-- Text passage --
The Terrible Year Part 2: The Paris Commune

In the article below, first-time designer Fred Serval writes about the specific context and events of the Paris Commune. You can find part one of this series here. For more information on this game, see the December 2019 GMT Customer Update.


Following the Franco-Prussian War (see The Terrible Year – Part 1), Paris had been besieged by German troops since September 18, 1870. Way before the Government of National Defense’s decision to sign an armistice with Germany in January of 1871, politicized members of the National Guard started to express their dissatisfaction and their mistrust of the provisional government. Composed mainly of Parisian workers and craftsmen, the National Guard undertook a significant role in defending Paris against the invading Prussian army. Besides, the people of Paris, hard-hit by the siege, felt humiliated. The common folk were hungry and angry.

This popular Parisian song from October of 1870 satirically portrays a member of the local bourgeoisie supporting the provisional government’s effort to find an agreement with Prussia.

Excerpt from the lyrics:

“The bumpkins are free to remain patriots,

And to die under enemy fire;

I prefer the shallot sauce…

For a beefsteak, gentlemen, let’s surrender Paris.”

In February of 1871, while a new National Assembly (mostly composed of monarchists and conservatives) was elected and the new government led by Adolphe Thiers was formed in Bordeaux, a rival government was being organized in Paris. The results of those elections made the divide between a belligerent Paris and the countryside, tired of the war, apparent. In March of 1871, the National Guard created a Central Committee that refused to recognize the authority of the French government and the legitimacy of the regular army. In compliance with the armistice agreement, the National Guard had not yet been disarmed at the end of the war. Hundreds of cannons, partly paid for by the Parisians via a subscription, remain in the French capital. Moreover, the people of Paris were not willing to let them go. Repeated attempts by Adolphe Thiers to recover these artillery pieces all failed, while the measures taken by the National Assembly and the government (end of the debt moratorium, suspension of several radical newspapers, etc.) further contributed to the exacerbation of tensions.

Louise Michel, teacher and important political figure during the Paris Commune. She played a major role in pushing a feminist agenda during the insurrection but also took part in combat and building barricades.

Data lines:
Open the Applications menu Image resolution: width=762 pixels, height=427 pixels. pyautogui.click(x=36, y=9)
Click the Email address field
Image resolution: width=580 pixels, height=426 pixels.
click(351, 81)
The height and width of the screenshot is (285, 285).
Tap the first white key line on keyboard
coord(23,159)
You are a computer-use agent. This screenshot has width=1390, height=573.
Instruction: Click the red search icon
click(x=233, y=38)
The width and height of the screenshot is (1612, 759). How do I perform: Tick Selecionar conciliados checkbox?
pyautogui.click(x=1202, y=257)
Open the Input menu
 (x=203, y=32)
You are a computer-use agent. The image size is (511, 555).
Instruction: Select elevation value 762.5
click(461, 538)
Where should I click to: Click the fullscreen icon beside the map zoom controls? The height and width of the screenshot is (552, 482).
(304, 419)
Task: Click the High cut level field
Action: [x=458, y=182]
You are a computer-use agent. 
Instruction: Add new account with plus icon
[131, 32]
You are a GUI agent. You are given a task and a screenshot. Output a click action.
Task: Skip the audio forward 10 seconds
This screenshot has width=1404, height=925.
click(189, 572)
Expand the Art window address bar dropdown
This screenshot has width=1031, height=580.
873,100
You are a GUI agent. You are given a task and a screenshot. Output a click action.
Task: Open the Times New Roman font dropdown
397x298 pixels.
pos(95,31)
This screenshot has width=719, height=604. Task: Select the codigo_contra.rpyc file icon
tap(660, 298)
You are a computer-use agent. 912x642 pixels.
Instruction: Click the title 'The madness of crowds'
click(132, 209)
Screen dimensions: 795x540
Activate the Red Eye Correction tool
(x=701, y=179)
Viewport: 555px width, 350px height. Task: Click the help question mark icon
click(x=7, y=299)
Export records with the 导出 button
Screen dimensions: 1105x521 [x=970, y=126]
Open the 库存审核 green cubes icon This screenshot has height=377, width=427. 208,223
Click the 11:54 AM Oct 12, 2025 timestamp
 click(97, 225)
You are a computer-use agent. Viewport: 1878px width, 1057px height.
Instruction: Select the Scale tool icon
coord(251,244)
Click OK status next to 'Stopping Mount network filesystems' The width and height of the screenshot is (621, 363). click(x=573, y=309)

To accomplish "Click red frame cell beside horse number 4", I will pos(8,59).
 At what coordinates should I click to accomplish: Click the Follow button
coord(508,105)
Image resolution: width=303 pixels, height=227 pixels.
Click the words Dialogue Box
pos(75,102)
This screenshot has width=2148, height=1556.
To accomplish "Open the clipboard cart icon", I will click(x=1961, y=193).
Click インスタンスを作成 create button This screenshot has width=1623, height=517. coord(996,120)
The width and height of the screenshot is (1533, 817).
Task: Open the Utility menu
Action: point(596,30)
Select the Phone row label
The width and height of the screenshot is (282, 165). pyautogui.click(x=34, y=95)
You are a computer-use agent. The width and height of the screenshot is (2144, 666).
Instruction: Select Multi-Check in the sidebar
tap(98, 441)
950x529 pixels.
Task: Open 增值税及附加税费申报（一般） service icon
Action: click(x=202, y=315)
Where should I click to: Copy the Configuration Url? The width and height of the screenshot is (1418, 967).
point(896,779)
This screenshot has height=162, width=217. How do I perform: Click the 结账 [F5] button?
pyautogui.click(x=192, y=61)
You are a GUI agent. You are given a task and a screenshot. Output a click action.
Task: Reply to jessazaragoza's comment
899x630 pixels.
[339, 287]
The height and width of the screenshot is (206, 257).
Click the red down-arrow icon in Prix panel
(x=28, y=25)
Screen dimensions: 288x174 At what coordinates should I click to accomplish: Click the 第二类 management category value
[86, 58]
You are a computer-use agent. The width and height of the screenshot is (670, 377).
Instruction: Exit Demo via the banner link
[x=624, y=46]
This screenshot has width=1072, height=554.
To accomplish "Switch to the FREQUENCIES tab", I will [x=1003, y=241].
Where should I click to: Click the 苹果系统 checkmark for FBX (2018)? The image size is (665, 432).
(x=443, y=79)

-- Request --
In the article on the Paris Commune, rewrite the part that opens with the words "Following the Franco-Prussian" and closes with "hungry and angry.", substituting "artisans" for "craftsmen".

-- Solution to this exercise --
Following the Franco-Prussian War (see The Terrible Year – Part 1), Paris had been besieged by German troops since September 18, 1870. Way before the Government of National Defense’s decision to sign an armistice with Germany in January of 1871, politicized members of the National Guard started to express their dissatisfaction and their mistrust of the provisional government. Composed mainly of Parisian workers and artisans, the National Guard undertook a significant role in defending Paris against the invading Prussian army. Besides, the people of Paris, hard-hit by the siege, felt humiliated. The common folk were hungry and angry.